WORK INSTRUCTIONS:
Give back exactly the lines from the start of the entries below to the line holding "電球 (1175, 986)", that line included, and leave every picture out.

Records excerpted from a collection
----

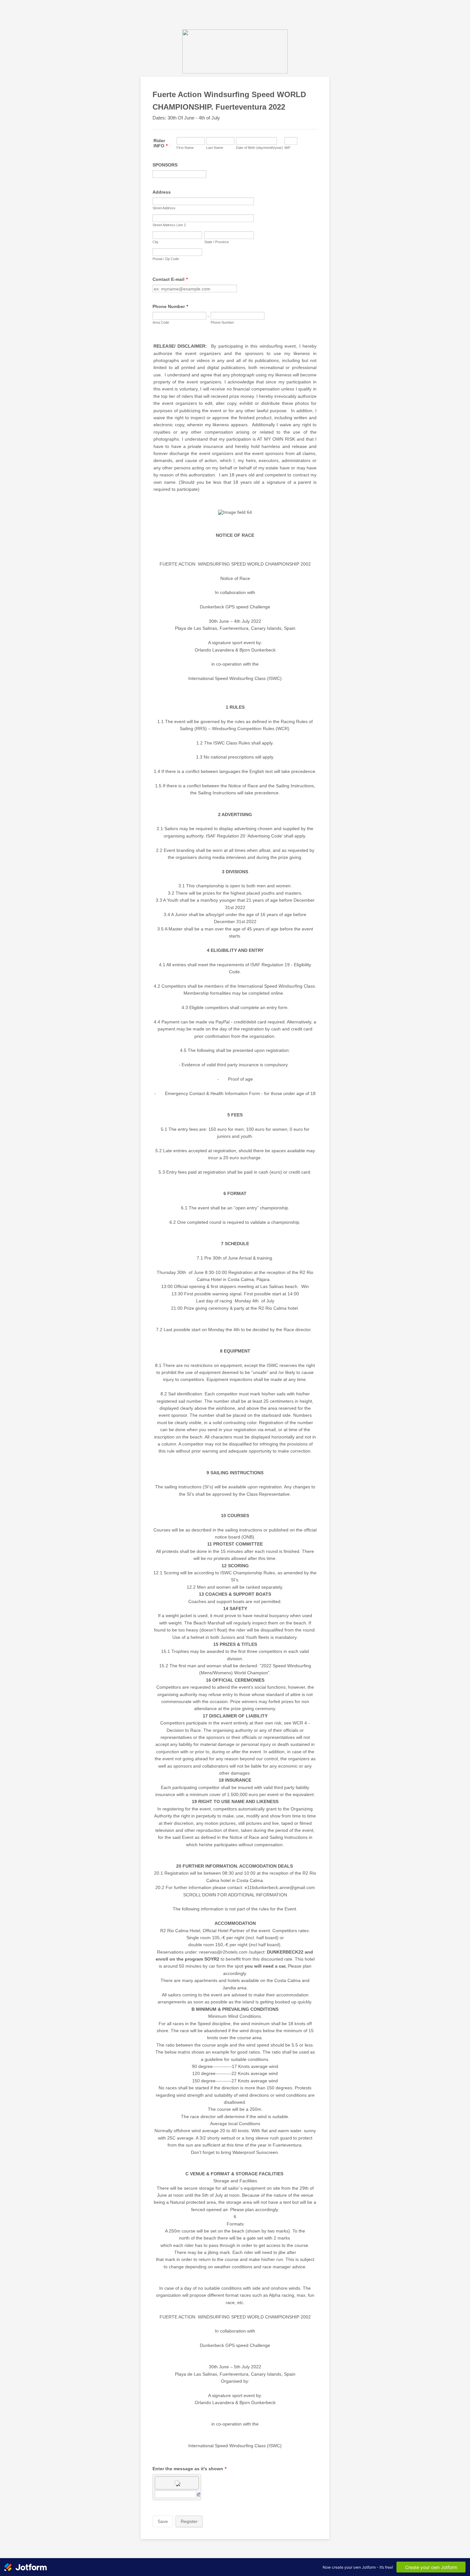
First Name (185, 148)
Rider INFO (160, 143)
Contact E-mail (170, 279)
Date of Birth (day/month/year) (259, 148)
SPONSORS (165, 164)
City (156, 242)
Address (162, 192)
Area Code (161, 322)
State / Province (216, 242)
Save (163, 2521)
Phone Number (170, 306)
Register (189, 2521)
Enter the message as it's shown (189, 2468)
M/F (288, 148)
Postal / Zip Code (166, 259)
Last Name (214, 148)
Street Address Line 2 (169, 225)
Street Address (164, 208)
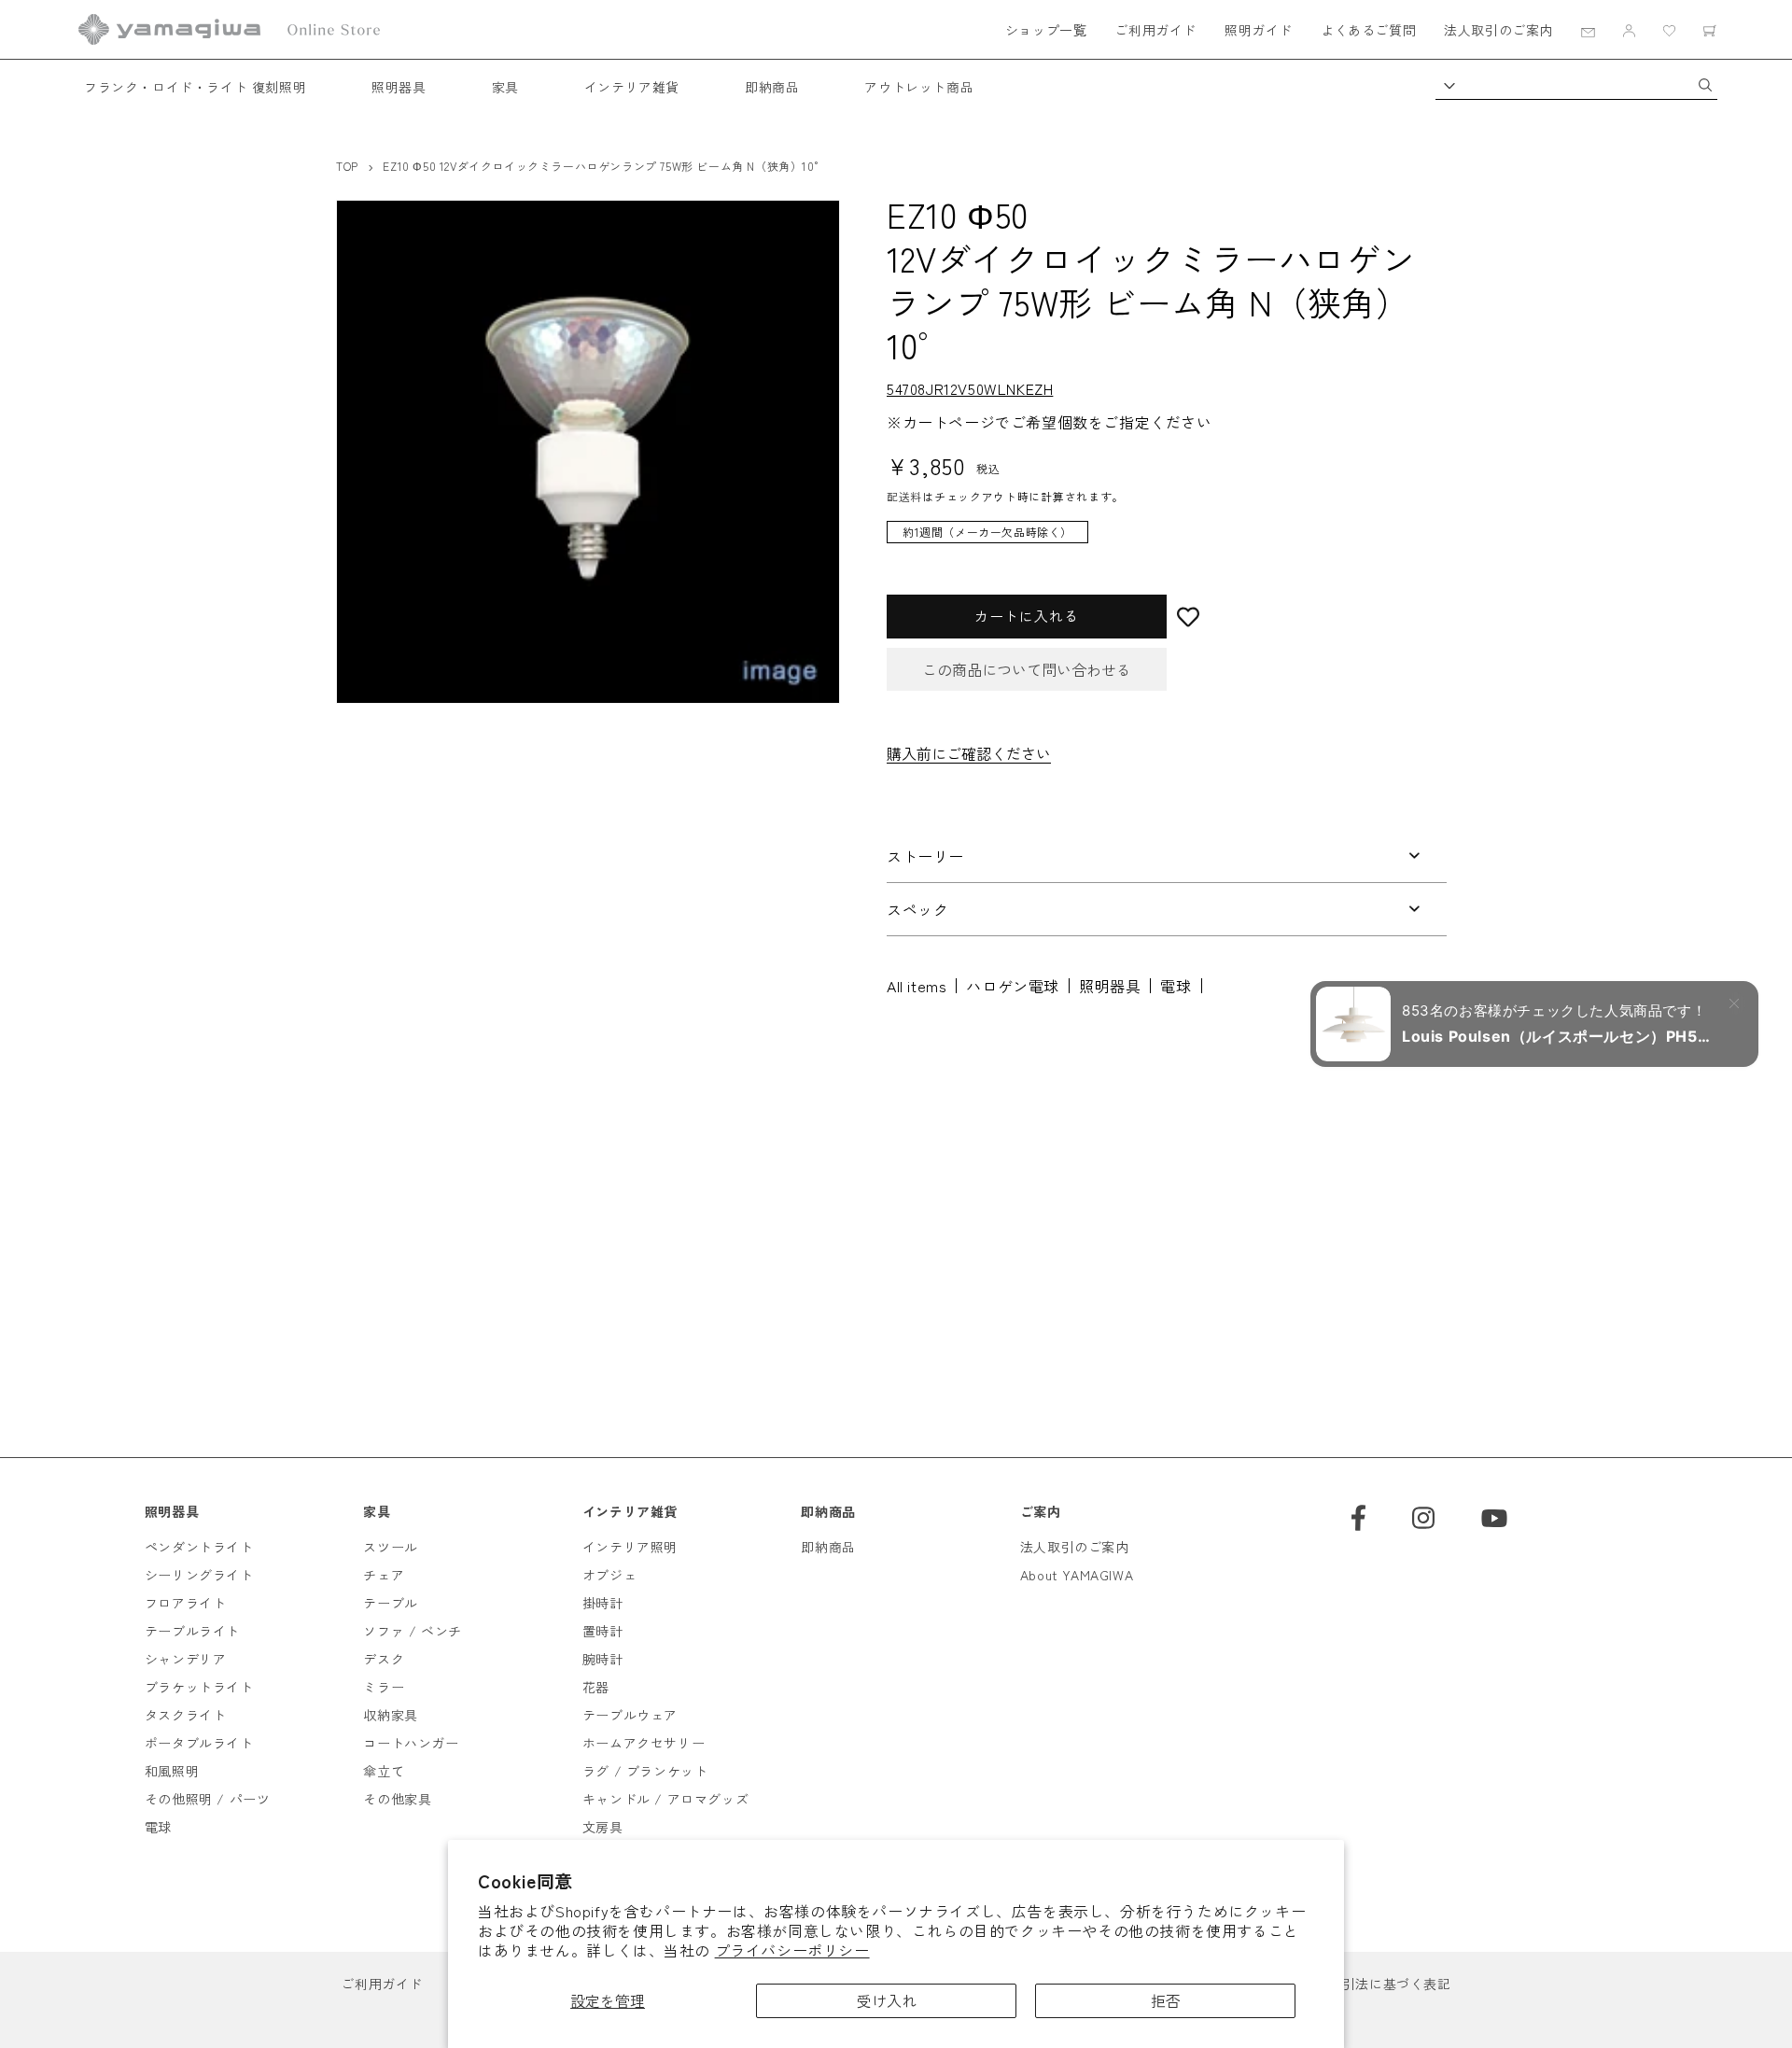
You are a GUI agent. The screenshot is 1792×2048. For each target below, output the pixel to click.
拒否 (1166, 2000)
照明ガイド (1259, 29)
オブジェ (609, 1574)
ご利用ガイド (1155, 29)
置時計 (602, 1630)
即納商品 (772, 86)
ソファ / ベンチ (412, 1630)
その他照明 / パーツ (208, 1798)
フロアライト (186, 1602)
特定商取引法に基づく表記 (1368, 1983)
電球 (1175, 986)
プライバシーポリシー (792, 1950)
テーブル (390, 1602)
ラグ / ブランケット (645, 1770)
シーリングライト (199, 1574)
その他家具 (397, 1798)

----

WRITTEN SOLUTION:
First Name (185, 148)
Rider INFO (160, 143)
Contact E-mail (170, 279)
Date of Birth (day/month/year) (259, 148)
SPONSORS (165, 164)
City (156, 242)
Address (162, 192)
Area Code (161, 322)
State / Province (216, 242)
Save (163, 2521)
Phone Number (170, 306)
Register (189, 2521)
Enter the message as it's shown (189, 2468)
M/F (288, 148)
Postal / Zip Code (166, 259)
Last Name (214, 148)
Street Address Line 2 (169, 225)
Street Address (164, 208)
You are a GUI agent. The screenshot is 1792×2048. For each target below, output the pixel to click.
拒否 (1166, 2000)
照明ガイド (1259, 29)
オブジェ (609, 1574)
ご利用ガイド (1155, 29)
置時計 (602, 1630)
即納商品 (772, 86)
ソファ / ベンチ (412, 1630)
その他照明 / パーツ (208, 1798)
フロアライト (186, 1602)
特定商取引法に基づく表記 (1368, 1983)
電球 (1175, 986)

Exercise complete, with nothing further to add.